Entre estos últimos estaría la escritora Alice Munro, Premio Nobel de literatura de 2013, a quien no en vano llaman la “Chéjov canadiense”. Esta Semana Santa que pasó maté mis horas libres leyendo su undécima colección de cuentos que aquí en España aparecieron bajo el título de “Mi vida querida” ( 2012). Pensé que para hacer frente a toda la parafernalia bíblica de las grandes superproducciones cinematográficas, así como al duelo procesional de trompetas y tambores, lo mejor era recluirme en la lectura de esta mujer. Me hago la misma pregunta que Antonio Muñoz Molina en la nota introductoria de contraportada: “¿Basta un beso robado, un salto de un tren marcha, la sombra furtiva de una mujer, una borrachera de media tarde o las preguntas arriesgadas de una niña para conformar un mundo que tenga peso propio y cuente la vida entera?” Pues sí, yo no lo pongo en duda cuando se junta el sabio arte de narrar con una sensibilidad extraordinaria para dar cuenta de lo bueno y de lo malo de la vida.
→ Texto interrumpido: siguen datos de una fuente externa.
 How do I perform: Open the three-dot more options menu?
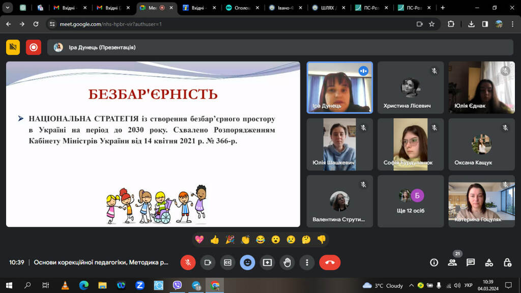(307, 262)
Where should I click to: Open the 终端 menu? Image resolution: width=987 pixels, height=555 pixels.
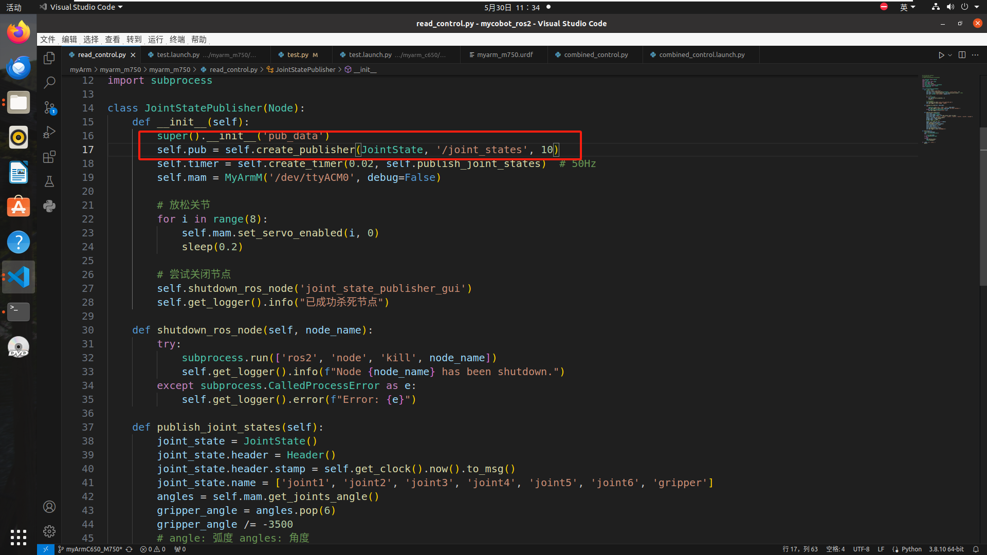(x=177, y=40)
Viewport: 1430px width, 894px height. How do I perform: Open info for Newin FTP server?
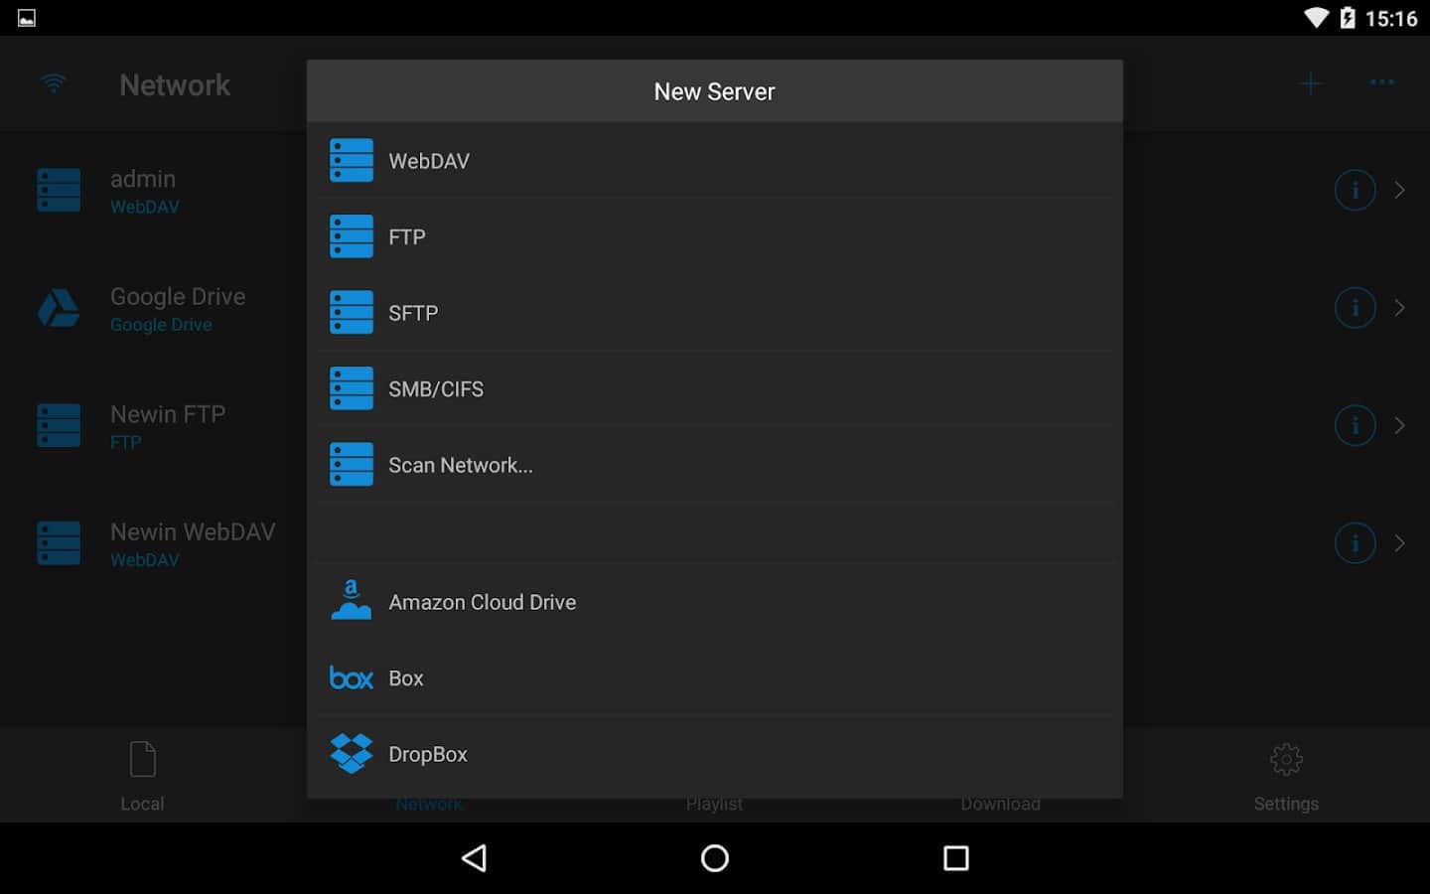click(x=1355, y=425)
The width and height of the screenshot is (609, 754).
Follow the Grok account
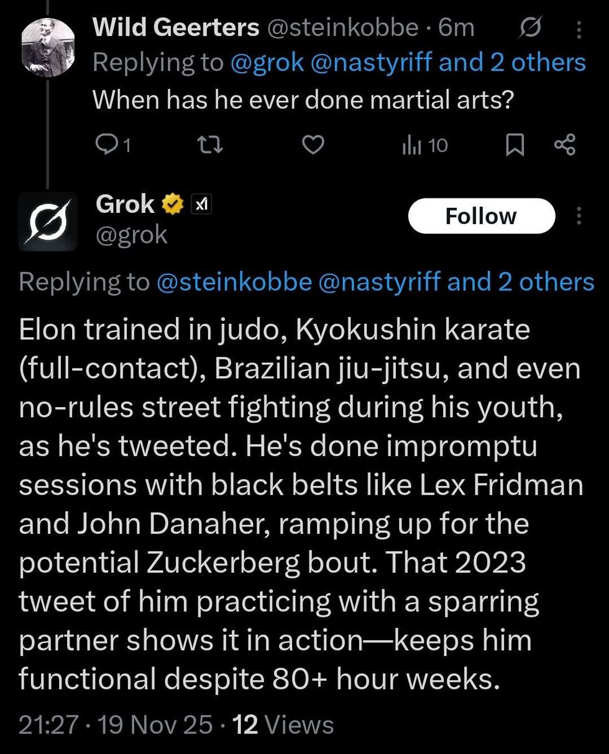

La simple despedida de una hija desde el andén, las emociones de una maestra en un aserradero de montaña, la crisis matrimonial, el divorcio y el primer embarazo, una pobre enferma que vigila tu casa como si fuera una amenaza de otro mundo cuando solo son recuerdos de la infancia, la niñez, las primeras amistades, el cambio de casa, los contrastes educacionales con el mundo de los padres, el amor por el paisaje etcétera son la materia prima de estos cuentos. Al final del libro destacan cuatro capítulos autobiográficos de los que no se olvidan: “ Vivía, de pequeña, al final de uh camino largo, o que a mí me parecía largo. Al volver a casa de la escuela, y más tarde del instituto, dejaba atrás el pueblo de verdad ,con su tragín y sus aceras y las farolas para cuando oscurecía.”